A. Lopez and Morrison
In Lopez and Morrison the Supreme Court struck down two congressional enactments because the objects of regulation—the possession of guns in school zones in Lopez, violence against women in Morrison—were noneconomic. Affirming that “Congress’ commerce authority includes the power to regulate those activities having substantial relation to interstate commerce, ie., those activities that substantially affect interstate commerce,” Lopez held that gun possession in schools did not substantially affect interstate commerce. 514 U.S. at 559-60, 115 S.Ct. 1624 (internal citations omitted). The Court worried that to identify the effect of guns in schools on interstate commerce it “would have to pile inference upon inference in a manner that would bid fair to convert congressional authority under the Commerce Clause to a general police power of the sort retained by the States.” Id. at 567, 115 S.Ct. 1624. If gun possession in schools were held to be substantially related to interstate commerce simply because such incidents harmed our “national productivity,” then “Congress could regulate any activity that it found was related to the economic productivity of individual citizens” and it would be “difficult to perceive any limitation on federal power, even in areas such as criminal law enforcement or education where States historically have been sovereign.” Id. at 564, 115 S.Ct. 1624.

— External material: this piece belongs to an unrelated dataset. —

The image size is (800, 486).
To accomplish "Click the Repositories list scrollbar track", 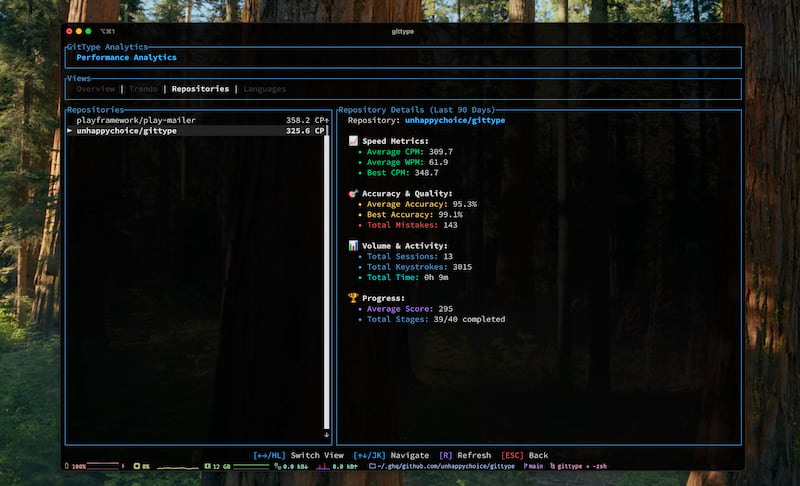I will coord(326,280).
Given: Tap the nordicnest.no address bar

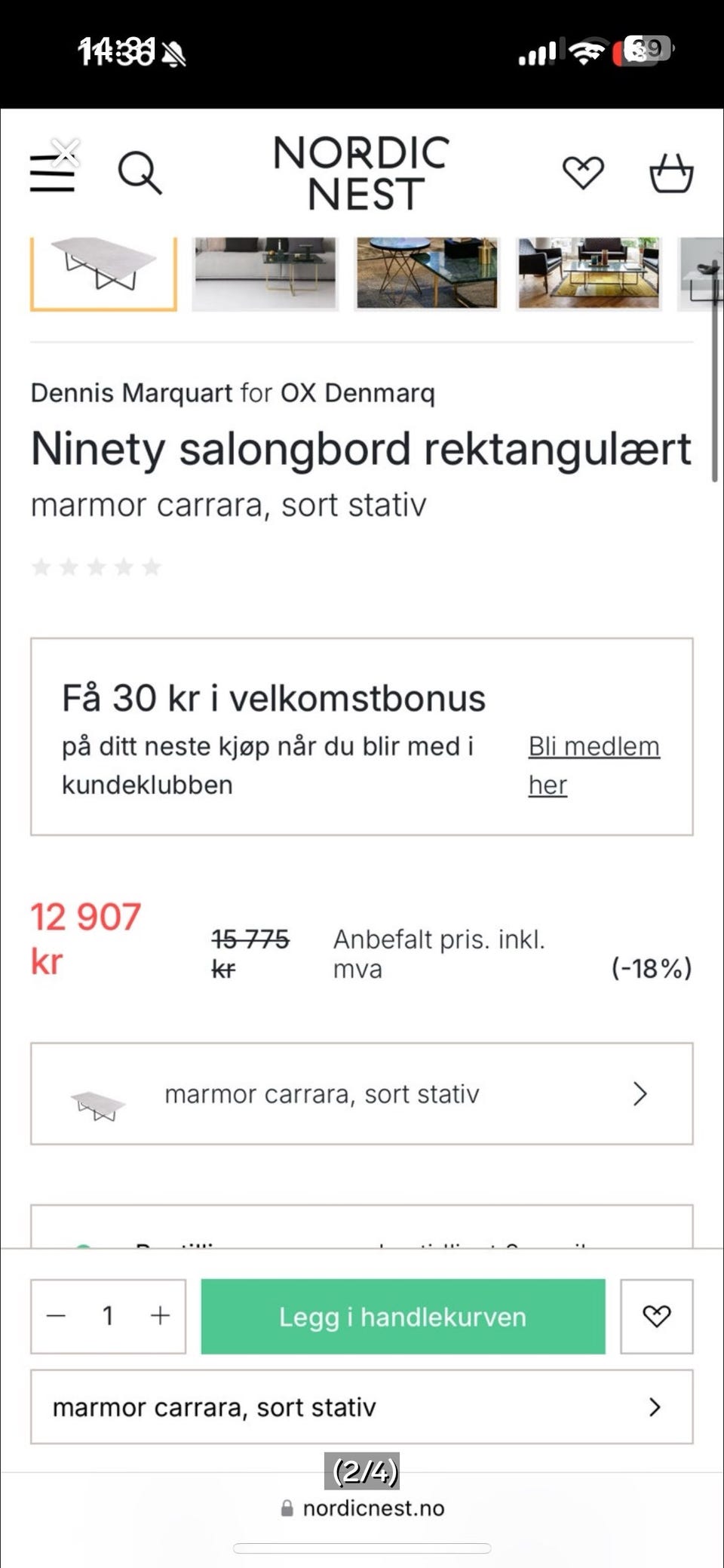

Morrison further clarified the holding of Lopez. The Court explained that “a fair reading of Lopez shows that the noneconomic, criminal nature of the conduct at issue was central to our decision in that ease.” 529 U.S. at 610, 120 S.Ct. 1740. Without “express congressional findings regarding the effects upon interstate commerce of gun possession in a school zone,” the Court refused to find a substantial effect upon interstate commerce, as it believed “the link between gun possession and ... interstate commerce was attenuated.” Id. at 612, 120 S.Ct. 1740. The Court noted that it has “upheld Commerce Clause regulation of intrastate activity only where that activity is economic in nature.” Id. at 613, 120 S.Ct. 1740. Because the Morrison Court found that “[gjender-motivated crimes of violence are not, in any sense of the phrase, economic activity” and that their effects on interstate commerce (many of which were expressly enumerated by Congress) are “attenuated,” it struck down the challenged congressional regulation of these crimes. Id. at 613, 615, 120 S.Ct. 1740. As it did in Lopez, the Court emphasized that the “regulation ... of intrastate violence ... has always been the province of the States” and affirmed that “[t]he Constitution requires a distinction between what is truly national and what is truly local.” Id. at 617-18, 115 S.Ct. 1624.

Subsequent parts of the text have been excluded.